» The task: Filter this listing down to the lines that contain the word "Enable", and copy them.

» Material for the task:

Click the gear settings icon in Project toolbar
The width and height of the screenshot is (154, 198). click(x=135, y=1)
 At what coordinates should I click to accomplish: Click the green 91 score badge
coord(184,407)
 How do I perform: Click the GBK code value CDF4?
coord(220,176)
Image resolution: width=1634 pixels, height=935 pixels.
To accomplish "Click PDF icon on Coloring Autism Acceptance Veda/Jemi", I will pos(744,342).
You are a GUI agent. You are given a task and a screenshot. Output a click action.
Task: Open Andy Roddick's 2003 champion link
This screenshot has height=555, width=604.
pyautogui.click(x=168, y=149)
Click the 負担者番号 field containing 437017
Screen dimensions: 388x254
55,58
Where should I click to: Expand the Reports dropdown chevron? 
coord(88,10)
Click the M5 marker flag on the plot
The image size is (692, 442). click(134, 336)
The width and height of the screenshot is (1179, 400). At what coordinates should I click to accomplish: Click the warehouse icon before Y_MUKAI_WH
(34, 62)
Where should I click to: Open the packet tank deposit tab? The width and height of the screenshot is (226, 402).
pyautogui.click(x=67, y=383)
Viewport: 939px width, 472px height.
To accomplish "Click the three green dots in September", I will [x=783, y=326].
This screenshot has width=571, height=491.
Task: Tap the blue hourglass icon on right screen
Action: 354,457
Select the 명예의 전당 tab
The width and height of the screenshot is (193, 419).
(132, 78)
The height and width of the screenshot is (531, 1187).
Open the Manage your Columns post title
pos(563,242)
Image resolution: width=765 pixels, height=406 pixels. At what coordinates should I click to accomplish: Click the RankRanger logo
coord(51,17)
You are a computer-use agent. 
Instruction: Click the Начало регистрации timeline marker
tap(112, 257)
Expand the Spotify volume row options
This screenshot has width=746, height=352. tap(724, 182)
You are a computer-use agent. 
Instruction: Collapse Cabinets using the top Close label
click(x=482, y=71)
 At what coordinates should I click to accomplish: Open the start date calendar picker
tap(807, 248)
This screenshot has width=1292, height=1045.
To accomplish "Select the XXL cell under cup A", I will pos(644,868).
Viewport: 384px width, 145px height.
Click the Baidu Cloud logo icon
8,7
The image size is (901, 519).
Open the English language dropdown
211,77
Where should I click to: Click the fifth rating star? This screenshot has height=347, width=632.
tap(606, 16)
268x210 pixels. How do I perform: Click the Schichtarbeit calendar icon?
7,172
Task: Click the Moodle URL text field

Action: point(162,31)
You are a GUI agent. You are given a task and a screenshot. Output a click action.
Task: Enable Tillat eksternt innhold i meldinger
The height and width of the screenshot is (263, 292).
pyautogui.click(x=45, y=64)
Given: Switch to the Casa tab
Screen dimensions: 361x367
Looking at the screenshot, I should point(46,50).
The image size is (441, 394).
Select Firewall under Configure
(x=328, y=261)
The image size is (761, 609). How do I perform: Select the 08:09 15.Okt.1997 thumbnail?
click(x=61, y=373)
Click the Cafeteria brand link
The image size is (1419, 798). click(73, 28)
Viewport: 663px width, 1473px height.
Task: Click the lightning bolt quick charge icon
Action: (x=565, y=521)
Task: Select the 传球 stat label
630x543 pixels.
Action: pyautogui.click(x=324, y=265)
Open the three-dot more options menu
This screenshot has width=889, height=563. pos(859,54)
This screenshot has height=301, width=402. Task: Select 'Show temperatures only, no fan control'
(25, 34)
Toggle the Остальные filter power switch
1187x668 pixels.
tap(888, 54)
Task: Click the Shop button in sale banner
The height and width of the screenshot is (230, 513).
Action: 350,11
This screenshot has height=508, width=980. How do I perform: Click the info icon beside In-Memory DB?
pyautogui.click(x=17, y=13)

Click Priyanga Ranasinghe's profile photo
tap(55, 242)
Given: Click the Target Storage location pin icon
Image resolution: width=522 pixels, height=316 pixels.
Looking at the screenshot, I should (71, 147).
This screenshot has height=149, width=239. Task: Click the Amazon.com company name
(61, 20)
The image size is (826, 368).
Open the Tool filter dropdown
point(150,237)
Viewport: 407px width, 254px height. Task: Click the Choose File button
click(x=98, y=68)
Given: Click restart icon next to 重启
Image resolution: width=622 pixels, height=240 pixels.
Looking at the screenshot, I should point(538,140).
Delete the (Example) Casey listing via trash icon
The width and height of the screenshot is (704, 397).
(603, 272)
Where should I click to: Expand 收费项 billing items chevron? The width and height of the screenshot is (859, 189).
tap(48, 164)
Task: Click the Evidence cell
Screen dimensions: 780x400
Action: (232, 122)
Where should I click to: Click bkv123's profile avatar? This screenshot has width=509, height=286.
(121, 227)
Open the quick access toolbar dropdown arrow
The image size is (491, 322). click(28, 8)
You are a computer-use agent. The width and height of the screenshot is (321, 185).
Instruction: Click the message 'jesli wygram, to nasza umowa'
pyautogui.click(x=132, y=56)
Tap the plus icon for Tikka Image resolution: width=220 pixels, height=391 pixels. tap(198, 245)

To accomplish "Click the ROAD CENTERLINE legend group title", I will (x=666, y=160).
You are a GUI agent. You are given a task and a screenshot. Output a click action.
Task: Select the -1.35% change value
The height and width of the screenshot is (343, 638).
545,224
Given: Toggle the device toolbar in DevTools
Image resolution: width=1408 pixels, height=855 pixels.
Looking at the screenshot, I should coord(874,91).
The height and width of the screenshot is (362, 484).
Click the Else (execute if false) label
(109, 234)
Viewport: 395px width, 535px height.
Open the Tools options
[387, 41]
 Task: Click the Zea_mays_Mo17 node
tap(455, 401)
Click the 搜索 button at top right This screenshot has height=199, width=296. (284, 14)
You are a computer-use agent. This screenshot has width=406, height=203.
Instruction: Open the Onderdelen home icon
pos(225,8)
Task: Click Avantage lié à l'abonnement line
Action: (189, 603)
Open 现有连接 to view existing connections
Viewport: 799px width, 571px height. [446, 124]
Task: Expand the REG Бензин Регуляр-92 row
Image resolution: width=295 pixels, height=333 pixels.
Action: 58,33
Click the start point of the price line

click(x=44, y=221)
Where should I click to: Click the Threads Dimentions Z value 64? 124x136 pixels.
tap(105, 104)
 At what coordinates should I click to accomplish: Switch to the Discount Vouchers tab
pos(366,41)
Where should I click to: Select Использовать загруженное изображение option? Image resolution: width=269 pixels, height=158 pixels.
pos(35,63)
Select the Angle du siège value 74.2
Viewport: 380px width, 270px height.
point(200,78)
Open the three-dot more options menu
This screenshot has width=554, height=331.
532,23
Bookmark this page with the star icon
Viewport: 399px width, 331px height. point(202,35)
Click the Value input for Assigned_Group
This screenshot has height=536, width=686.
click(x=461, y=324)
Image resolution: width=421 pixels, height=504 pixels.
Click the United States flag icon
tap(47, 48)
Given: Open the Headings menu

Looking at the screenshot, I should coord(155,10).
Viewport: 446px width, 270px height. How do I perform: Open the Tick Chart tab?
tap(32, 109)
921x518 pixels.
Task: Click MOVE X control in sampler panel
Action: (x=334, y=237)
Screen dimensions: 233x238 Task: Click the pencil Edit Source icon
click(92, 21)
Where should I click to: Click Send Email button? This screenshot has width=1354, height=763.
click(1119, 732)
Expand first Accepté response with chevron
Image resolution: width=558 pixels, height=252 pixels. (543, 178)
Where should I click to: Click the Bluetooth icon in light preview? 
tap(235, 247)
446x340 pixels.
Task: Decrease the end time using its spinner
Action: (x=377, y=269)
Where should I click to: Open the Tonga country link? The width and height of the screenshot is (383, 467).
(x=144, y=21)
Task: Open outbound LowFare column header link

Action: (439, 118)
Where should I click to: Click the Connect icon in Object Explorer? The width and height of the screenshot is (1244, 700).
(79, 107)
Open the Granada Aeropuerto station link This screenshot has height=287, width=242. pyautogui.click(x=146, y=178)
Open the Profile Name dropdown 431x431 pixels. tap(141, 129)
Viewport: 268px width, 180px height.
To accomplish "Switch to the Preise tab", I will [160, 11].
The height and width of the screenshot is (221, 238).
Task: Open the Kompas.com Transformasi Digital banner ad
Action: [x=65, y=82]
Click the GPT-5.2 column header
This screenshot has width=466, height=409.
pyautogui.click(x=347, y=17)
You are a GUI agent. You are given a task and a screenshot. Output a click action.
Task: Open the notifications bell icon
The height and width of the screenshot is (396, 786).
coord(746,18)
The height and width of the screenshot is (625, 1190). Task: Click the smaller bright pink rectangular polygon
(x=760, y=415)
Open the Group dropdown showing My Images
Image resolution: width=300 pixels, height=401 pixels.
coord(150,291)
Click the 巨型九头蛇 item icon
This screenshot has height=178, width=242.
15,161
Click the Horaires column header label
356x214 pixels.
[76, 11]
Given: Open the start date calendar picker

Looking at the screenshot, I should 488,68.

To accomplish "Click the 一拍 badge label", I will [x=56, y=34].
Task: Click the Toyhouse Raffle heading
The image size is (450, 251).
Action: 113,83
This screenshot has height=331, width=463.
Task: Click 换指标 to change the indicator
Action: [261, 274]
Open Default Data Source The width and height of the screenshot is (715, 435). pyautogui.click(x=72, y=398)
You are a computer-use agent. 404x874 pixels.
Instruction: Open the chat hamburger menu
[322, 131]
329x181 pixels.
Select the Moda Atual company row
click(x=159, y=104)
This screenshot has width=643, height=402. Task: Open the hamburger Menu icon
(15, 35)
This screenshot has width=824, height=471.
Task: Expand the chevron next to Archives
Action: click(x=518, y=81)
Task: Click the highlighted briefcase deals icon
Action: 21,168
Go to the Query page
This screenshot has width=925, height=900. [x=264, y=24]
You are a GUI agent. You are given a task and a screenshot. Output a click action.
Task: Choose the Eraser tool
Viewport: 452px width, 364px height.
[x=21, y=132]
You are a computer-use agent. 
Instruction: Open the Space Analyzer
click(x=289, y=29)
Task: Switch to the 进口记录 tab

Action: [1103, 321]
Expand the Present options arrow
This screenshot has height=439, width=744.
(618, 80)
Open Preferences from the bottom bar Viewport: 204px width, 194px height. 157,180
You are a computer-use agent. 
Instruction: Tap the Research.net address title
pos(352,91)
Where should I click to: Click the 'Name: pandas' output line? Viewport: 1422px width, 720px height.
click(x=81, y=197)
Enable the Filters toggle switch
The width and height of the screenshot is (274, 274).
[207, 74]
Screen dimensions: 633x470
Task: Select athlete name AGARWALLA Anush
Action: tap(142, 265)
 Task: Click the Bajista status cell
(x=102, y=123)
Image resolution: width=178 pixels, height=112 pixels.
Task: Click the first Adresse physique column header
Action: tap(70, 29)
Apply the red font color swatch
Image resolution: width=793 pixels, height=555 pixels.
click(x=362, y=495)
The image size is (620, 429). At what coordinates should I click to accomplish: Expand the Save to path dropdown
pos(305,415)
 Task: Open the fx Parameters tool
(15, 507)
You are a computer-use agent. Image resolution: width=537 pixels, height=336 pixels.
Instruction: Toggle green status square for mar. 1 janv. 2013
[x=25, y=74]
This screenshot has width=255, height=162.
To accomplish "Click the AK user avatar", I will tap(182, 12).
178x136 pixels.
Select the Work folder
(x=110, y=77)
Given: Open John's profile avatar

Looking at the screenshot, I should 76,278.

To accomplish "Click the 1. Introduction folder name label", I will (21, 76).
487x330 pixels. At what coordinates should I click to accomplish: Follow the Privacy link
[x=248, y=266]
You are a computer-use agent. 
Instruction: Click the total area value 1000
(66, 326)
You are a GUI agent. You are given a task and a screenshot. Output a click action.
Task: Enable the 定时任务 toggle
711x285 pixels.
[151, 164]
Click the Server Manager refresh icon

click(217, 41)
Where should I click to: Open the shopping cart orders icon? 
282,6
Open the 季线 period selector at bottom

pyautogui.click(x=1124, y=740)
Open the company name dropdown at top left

» Exercise solution:
Task: Enable Tillat eksternt innhold i meldinger
Enable the Filters toggle switch
Task: Enable the 定时任务 toggle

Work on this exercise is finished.